Task requirements » Every entry in the data below needs to be repeated exactly.

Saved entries

***

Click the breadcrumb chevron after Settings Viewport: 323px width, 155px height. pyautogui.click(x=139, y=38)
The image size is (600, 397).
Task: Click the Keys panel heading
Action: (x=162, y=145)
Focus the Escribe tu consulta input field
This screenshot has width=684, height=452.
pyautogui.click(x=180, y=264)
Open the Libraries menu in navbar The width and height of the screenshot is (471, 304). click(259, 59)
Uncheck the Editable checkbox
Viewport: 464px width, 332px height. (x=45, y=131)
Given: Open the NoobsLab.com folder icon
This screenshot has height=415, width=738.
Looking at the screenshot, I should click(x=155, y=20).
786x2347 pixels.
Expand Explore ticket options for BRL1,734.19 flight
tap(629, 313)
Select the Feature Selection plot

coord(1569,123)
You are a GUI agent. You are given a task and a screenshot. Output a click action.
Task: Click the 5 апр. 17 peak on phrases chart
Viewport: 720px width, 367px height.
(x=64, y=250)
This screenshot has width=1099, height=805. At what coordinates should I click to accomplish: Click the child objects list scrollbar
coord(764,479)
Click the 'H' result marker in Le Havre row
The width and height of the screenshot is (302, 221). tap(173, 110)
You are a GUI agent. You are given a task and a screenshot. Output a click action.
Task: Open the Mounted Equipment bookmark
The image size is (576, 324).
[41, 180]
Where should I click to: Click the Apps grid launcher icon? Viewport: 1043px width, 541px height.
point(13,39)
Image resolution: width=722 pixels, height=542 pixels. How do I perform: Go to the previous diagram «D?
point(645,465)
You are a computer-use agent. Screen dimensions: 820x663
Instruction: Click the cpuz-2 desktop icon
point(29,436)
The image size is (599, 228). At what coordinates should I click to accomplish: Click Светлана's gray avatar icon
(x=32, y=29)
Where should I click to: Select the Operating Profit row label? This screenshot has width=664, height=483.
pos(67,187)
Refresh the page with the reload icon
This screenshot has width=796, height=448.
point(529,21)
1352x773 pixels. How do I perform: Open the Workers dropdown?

***

Answer section »
Click the breadcrumb chevron after Settings Viewport: 323px width, 155px height. pyautogui.click(x=139, y=38)
The image size is (600, 397).
Task: Click the Keys panel heading
Action: (x=162, y=145)
Focus the Escribe tu consulta input field
This screenshot has width=684, height=452.
pyautogui.click(x=180, y=264)
Open the Libraries menu in navbar The width and height of the screenshot is (471, 304). click(259, 59)
Uncheck the Editable checkbox
Viewport: 464px width, 332px height. (x=45, y=131)
Given: Open the NoobsLab.com folder icon
This screenshot has height=415, width=738.
Looking at the screenshot, I should click(x=155, y=20).
786x2347 pixels.
Expand Explore ticket options for BRL1,734.19 flight
tap(629, 313)
Select the Feature Selection plot

coord(1569,123)
You are a GUI agent. You are given a task and a screenshot. Output a click action.
Task: Click the 5 апр. 17 peak on phrases chart
Viewport: 720px width, 367px height.
(x=64, y=250)
This screenshot has width=1099, height=805. At what coordinates should I click to accomplish: Click the child objects list scrollbar
coord(764,479)
Click the 'H' result marker in Le Havre row
The width and height of the screenshot is (302, 221). tap(173, 110)
You are a GUI agent. You are given a task and a screenshot. Output a click action.
Task: Open the Mounted Equipment bookmark
The image size is (576, 324).
[41, 180]
Where should I click to: Click the Apps grid launcher icon? Viewport: 1043px width, 541px height.
point(13,39)
Image resolution: width=722 pixels, height=542 pixels. How do I perform: Go to the previous diagram «D?
point(645,465)
You are a computer-use agent. Screen dimensions: 820x663
Instruction: Click the cpuz-2 desktop icon
point(29,436)
The image size is (599, 228). At what coordinates should I click to accomplish: Click Светлана's gray avatar icon
(x=32, y=29)
Where should I click to: Select the Operating Profit row label? This screenshot has width=664, height=483.
pos(67,187)
Refresh the page with the reload icon
This screenshot has width=796, height=448.
point(529,21)
1352x773 pixels. How do I perform: Open the Workers dropdown?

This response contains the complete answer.